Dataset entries

------------------------------------------------

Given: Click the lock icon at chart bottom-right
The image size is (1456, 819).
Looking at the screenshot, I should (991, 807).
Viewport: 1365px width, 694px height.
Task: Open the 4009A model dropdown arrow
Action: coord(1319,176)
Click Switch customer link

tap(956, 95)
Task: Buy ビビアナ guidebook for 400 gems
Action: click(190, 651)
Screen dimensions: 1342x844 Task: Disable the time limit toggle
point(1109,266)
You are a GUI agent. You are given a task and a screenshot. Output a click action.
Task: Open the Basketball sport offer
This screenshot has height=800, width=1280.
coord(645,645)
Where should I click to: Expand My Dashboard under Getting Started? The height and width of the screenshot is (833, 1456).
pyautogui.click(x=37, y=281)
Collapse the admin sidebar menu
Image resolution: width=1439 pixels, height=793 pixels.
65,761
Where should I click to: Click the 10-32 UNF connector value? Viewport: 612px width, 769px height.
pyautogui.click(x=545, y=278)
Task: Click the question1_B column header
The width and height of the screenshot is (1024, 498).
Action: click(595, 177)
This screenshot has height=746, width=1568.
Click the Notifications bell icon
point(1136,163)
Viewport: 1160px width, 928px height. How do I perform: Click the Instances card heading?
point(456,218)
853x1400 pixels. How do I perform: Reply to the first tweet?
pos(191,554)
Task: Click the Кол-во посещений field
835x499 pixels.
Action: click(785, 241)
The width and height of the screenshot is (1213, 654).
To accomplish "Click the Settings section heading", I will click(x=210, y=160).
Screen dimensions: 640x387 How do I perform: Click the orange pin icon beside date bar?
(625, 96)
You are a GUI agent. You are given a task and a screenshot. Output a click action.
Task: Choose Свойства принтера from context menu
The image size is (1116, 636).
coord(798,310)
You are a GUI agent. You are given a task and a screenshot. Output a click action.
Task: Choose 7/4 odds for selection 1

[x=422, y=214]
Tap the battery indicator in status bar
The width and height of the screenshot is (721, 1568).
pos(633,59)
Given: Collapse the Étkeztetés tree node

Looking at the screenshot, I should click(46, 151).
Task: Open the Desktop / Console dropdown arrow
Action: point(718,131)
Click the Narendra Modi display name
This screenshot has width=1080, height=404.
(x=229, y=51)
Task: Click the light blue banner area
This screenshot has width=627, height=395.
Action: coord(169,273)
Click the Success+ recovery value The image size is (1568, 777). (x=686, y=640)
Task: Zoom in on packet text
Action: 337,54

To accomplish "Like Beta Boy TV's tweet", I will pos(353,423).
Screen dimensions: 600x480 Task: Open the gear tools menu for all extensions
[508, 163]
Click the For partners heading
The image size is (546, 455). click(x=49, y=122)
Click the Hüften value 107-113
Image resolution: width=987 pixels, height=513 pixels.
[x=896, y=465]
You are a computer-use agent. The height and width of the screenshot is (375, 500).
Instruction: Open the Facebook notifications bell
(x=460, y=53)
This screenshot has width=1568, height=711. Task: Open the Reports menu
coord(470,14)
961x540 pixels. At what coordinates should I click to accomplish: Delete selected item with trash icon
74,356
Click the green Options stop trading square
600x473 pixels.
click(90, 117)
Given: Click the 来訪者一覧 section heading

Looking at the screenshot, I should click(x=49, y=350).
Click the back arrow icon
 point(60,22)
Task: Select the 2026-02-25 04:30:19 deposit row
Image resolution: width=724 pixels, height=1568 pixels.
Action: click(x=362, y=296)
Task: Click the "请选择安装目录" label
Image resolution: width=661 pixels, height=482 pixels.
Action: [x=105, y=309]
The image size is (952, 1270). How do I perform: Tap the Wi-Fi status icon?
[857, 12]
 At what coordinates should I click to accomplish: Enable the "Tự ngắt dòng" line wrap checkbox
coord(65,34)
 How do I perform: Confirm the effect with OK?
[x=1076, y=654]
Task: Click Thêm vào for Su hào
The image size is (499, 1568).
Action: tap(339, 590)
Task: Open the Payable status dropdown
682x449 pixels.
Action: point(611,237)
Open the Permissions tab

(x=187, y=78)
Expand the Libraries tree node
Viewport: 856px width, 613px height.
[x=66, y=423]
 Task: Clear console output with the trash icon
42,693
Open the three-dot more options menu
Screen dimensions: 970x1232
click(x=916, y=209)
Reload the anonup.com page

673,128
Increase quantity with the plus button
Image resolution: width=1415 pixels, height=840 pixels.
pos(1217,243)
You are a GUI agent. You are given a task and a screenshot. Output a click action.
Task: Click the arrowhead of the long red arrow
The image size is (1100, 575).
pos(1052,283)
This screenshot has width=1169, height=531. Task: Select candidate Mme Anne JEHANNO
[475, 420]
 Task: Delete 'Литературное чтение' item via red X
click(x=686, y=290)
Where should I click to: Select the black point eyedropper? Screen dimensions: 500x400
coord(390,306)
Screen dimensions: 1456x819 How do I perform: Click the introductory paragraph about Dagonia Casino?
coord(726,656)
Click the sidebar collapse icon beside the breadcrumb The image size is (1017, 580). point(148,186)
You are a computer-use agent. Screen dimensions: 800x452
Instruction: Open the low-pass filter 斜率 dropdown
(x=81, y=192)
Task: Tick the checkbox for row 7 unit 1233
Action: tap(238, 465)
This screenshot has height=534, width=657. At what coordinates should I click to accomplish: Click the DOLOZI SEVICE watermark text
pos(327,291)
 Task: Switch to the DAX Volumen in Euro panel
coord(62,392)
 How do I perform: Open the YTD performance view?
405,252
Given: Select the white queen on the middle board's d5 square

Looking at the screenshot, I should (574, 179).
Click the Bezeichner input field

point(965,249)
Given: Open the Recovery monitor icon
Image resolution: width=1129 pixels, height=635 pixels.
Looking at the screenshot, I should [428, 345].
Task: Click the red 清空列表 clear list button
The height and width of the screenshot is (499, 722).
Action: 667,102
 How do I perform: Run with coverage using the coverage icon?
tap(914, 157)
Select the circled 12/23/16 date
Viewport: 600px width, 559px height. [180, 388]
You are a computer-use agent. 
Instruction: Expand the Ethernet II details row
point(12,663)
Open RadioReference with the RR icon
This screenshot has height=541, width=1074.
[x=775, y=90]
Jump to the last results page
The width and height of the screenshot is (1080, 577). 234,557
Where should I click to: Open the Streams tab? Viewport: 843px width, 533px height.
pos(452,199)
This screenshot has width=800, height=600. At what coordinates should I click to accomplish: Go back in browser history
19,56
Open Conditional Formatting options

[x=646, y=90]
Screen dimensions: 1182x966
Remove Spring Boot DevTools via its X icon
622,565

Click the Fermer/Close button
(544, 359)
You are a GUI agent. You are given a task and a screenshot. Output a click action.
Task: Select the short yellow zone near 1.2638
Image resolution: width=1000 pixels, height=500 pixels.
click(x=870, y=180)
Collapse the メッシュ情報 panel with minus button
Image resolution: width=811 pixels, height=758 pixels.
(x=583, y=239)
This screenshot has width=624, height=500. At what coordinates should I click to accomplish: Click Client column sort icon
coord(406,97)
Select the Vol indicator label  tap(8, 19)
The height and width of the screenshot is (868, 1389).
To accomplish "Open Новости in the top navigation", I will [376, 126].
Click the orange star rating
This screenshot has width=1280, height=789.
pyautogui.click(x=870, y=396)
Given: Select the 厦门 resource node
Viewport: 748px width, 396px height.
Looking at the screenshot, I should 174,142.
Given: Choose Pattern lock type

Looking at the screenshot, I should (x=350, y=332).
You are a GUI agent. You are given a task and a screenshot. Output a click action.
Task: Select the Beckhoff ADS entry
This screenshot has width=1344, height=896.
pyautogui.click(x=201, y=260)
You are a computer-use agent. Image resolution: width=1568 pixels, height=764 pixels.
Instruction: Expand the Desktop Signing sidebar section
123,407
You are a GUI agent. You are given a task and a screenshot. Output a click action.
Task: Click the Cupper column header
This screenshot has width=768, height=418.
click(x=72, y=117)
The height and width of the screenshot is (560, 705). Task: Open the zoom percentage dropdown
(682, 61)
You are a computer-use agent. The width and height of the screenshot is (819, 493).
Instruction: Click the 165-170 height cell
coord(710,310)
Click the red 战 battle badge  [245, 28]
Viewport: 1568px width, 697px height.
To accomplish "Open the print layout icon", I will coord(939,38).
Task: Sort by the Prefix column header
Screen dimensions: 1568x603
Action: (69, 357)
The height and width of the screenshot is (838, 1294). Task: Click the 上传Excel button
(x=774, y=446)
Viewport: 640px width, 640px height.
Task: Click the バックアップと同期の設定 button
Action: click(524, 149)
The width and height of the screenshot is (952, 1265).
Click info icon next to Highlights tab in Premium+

------------------------------------------------

» **Task description**
With "label" as the string to find, copy every line of the records that holds it.

» **Result**
Task: Click the "请选择安装目录" label
Select the Vol indicator label  tap(8, 19)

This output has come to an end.